Bánk's marriage with an unidentified lady produced a daughter. She married a certain Simon. Early historiography identified Bánk's son-in-law with Simon Kacsics, a possible participant of the assassination of Queen Gertrude. However, as historian Gyula Pauler proved, while Simon Kacsics had descendants (his last known offspring was still alive in 1299), Bánk's son-in-law, a certain Simon, who was mentioned by a royal charter of Stephen V from 1270, and who possibly also participated in the murder of Queen Gertrude, died without issue.

==Career==
Until the early 19th century, several Hungarian historians incorrectly identified Bánk Bár-Kalán and his contemporary Benedict, son of Korlát to be one person, based on the erroneous conclusion that the name Banco was considered to be a version of Benedict. However, the two persons appear in a half-dozen charters simultaneously, so identification can be ruled out. This error had a long-term effect in Hungarian popular culture and literature (see below) and even Russian–Ukrainian historiography regarding the history of the Kievan Rus' (see "Benedikt Bor").

Bánk started his court career during the reign of King Emeric. He is first referred to as ispán of Újvár County in 1199. It is plausible he supported the king in his struggle for the power against his younger brother Andrew, Duke of Slavonia.
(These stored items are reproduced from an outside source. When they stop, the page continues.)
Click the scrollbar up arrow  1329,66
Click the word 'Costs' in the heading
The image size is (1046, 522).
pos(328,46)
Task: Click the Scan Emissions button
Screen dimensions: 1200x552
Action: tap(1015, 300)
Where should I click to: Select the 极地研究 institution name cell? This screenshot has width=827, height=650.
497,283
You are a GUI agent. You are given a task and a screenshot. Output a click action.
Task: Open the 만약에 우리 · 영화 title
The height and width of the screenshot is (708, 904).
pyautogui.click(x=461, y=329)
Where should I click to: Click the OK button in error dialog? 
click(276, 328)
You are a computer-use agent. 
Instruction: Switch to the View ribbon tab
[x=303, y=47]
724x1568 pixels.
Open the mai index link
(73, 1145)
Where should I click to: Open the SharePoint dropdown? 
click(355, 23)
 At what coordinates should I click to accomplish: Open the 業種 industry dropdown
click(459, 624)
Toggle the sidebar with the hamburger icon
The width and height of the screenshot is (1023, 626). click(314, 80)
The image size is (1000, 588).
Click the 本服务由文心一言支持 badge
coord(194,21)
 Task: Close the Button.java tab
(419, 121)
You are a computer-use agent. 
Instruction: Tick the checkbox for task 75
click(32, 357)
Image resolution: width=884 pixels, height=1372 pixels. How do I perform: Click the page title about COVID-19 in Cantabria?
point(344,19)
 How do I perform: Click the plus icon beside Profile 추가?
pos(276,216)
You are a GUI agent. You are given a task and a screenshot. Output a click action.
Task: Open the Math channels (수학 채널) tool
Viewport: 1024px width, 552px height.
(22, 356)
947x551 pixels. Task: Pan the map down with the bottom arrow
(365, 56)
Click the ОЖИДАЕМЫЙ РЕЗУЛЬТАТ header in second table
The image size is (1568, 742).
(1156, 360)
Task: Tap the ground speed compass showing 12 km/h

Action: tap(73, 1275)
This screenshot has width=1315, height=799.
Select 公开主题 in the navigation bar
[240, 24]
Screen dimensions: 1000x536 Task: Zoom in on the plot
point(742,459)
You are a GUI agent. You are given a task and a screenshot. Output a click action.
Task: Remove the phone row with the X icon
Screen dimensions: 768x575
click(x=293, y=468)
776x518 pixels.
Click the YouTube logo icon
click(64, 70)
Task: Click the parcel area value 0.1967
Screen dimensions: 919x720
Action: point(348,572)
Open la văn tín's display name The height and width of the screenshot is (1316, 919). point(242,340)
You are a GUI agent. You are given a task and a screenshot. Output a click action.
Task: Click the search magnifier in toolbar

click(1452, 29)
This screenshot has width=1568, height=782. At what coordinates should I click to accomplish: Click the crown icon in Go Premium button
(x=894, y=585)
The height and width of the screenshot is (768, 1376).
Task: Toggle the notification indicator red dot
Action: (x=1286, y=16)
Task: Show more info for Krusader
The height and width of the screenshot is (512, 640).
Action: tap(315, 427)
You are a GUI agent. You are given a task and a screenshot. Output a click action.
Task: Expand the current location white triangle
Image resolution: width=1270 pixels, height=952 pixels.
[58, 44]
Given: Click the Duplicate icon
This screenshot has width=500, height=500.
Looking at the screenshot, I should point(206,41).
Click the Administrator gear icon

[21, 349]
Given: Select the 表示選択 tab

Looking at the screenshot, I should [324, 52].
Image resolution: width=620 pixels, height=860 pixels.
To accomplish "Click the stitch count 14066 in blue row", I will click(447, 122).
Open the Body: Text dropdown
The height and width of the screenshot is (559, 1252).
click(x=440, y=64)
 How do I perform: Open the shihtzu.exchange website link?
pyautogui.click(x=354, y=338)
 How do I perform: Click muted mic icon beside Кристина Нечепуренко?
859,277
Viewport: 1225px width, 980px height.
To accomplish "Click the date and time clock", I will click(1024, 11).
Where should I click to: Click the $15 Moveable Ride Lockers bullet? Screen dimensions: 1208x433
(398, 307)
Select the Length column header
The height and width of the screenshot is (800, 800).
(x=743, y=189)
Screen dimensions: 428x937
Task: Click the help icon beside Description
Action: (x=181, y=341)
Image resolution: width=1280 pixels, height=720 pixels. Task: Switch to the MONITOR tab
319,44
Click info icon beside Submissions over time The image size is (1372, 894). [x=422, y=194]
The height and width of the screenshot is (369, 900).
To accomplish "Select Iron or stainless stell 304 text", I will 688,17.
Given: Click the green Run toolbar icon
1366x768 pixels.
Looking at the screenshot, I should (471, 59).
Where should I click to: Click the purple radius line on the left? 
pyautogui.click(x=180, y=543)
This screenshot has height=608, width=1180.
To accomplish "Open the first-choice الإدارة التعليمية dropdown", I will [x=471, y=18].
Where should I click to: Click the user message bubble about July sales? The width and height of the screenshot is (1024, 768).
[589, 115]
When Emeric captured Andrew near Varaždin in October 1203, Bánk was appointed ispán of Zala County, which then belonged to the duke's realm.

Despite his former political alignment, Bánk managed to retain his influence and power after Andrew II ascended the Hungarian throne in 1205. He is mentioned as ispán of Újvár County again in 1206. He served as Ban of Slavonia from 1208 to 1209. He held the office of ispán of Bihar County, one of the most important counties during that time, from 1209 to 1212. Beside that, he also functioned as count (head) of the court of Queen Gertrude from 1210 to 1212. In this capacity, Bánk ("Banko") participated in the Hungarian military campaign against the Principality of Galicia in the summer of 1211, when Andrew II intended to restore the child Danylo Romanovich to the Galician throne upon the request of a group of boyars. Thereafter, Bánk reached the peak of his career, serving as Palatine of Hungary from 1212 to 1213. Beside that, he was also ispán of Keve (1212) and Pozsony (1212–1213) counties. During his term, he judged over lawsuits in Szatmár and Bihar counties.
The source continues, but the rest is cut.